Rosja opublikowała kłamliwy raport, jako bezpośrednią przyczynę katastrofy podając winę pilotów i stojącą przed lotniskiem brzozę. W wyniku zderzenia z nią, skrzydło miało zostać odcięte, samolot wykonać beczkę i uderzyć w ziemię, rozpadając się na części. (Polscy archeologowie stwierdzili na miejscu tragedii, że Tupolew rozpadł się na sześćdziesiąt tysięcy kawałków, a nie na dwa, trzy segmenty, jak to zwykle bywa przy upadku z niskiej wysokości, przy podchodzeniu do lądowania!) Odpowiedzialna za raport rosyjska komisja MAK, pod dowództwem generał Anodiny, by dodatkowo upokorzyć Polskę, zhańbiła pamięć dowódcy polskiego lotnictwa, generała NATO Andrzeja Błasika, podając, że był pod wpływem alkoholu. Ostatnie ustalenia wykluczyły taką możliwość, ale kłamstwo zostało ogłoszone we wszystkich światowych mediach, także kanadyjskich.
Badania niezależnych naukowców, zatrudnionych na uniwersytetach w USA, Australii, Danii i Polski wykazały, że samolot rozpadł się w powietrzu w wyniku wybuchu. Różni naukowcy doszli do tej samej konkluzji, stosując odmienne metody badań. Wnioski uczonych potwierdzają ślady trotylu, znalezione na szczątkach samolotu.

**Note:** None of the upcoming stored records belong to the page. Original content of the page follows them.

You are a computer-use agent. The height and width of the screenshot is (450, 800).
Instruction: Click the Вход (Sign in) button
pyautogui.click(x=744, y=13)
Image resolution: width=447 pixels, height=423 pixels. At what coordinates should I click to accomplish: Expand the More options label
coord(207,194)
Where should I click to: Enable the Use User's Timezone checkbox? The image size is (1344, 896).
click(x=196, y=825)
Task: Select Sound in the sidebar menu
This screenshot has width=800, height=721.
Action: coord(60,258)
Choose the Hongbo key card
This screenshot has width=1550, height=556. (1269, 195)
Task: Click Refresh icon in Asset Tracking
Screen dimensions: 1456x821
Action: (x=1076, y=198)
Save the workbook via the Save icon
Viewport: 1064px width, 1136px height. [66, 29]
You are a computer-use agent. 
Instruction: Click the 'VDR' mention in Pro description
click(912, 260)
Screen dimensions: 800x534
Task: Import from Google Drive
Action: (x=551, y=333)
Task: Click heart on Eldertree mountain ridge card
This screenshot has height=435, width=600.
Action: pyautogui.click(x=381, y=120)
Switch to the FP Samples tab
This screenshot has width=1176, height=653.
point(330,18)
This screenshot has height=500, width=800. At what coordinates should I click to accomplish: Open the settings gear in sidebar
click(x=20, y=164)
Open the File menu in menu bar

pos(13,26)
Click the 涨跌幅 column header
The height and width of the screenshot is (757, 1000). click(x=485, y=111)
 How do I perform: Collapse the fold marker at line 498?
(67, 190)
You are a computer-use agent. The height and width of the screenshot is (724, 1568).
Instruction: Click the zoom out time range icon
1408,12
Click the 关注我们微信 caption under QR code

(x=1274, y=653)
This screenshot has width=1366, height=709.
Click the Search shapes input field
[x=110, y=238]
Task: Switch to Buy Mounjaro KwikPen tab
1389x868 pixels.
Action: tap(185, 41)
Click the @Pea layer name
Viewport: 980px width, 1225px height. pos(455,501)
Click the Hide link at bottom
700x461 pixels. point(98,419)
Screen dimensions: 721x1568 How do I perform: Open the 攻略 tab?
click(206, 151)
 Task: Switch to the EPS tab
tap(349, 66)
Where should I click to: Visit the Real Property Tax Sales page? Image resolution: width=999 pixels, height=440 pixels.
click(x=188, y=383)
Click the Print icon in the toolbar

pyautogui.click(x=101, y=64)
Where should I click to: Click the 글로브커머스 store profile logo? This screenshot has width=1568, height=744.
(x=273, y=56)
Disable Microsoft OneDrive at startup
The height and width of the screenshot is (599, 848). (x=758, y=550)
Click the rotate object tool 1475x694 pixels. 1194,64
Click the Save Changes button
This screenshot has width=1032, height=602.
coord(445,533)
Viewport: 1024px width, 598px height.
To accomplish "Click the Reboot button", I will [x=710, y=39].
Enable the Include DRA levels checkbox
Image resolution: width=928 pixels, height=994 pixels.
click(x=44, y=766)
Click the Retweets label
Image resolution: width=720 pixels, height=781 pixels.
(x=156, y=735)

Intrygi towarzyszące przygotowaniu wizyty, mataczenie śledztwa i metodyczna medialna dezinformacja wskazują na zamach, jako przyczynę tragedii smoleńskiej.
W czwartą rocznicę tragedii zbieramy się pod konsulatami rosyjskimi, żądając, by Rosja oddała wrak samolotu, czarne skrzynki i pozostałe materiały dowodowe. Żądamy powołania międzynarodowej komisji, która podjęła by rzetelną próbę wyjaśnienia przyczyn tragedii i poznania prawdy.
Aleksander Rybczynski
Pozostało nam krzyczeć
uczestnikom demonstracji 6 grudnia 2010
pozostało nam krzyczeć
pod pałacem prezydenckim
jakby to była ambasada rosyjska
pozostało nam wołać o wolność i niepodległość
jakby wszystko trzeba zaczynać od nowa
jakby mur berliński nie został zburzony
jakbyśmy nie brali udziału w wyborach
nie mieli paszportów na cały świat
ani perspektyw wygodnego życia
w obowiązujących językach obcych
pozostało nam upominać się o prawdę
zdzierać z niej płachtę codziennej gazety
krzyczeć głośno pełnym gardłem z całego serca
tak by nasze wołanie nie przechodziło mimo uszu
obojętnie mijającego – nas krzyczących – tłumu
pozostało nam rozwijać skrzydła i transparenty
i rozpisywać wniebogłosy na modlitwy i zaklęcia
byśmy byli niezłomni jak Spartanie pod Termopilami
byśmy zostali wysłuchani mimo tego że nikt nie słucha
pozostało nam krzyczeć pod pałacem prezydenckim
jakby to była ambasada rosyjska
pozostało nam krzyczeć po polsku
by usłyszeli nas ci którzy już odeszli
i ci którzy przyjdą wołać po nas
by nie musieli żyć bez słowa
z gorzką świadomością
że zamknięto nam usta
i zagłuszono sumienia
Aleksander Rybczyński
wiersz z tomiku „Polska wyklęta”, Arcana, Kraków, 2013
Komunikat o proteście pod konsulatem rosyjskim w Toronto – 10.04.2014
W czwartek 10 kwietnia o godz.18 – 19:30 przed Konsulatem Generalnym Federacji Rosyjskiej przy 175 Bloor E., w Toronto, odbędzie się protest zorganizowany w IV rocznicę Tragedii Smoleńskiej.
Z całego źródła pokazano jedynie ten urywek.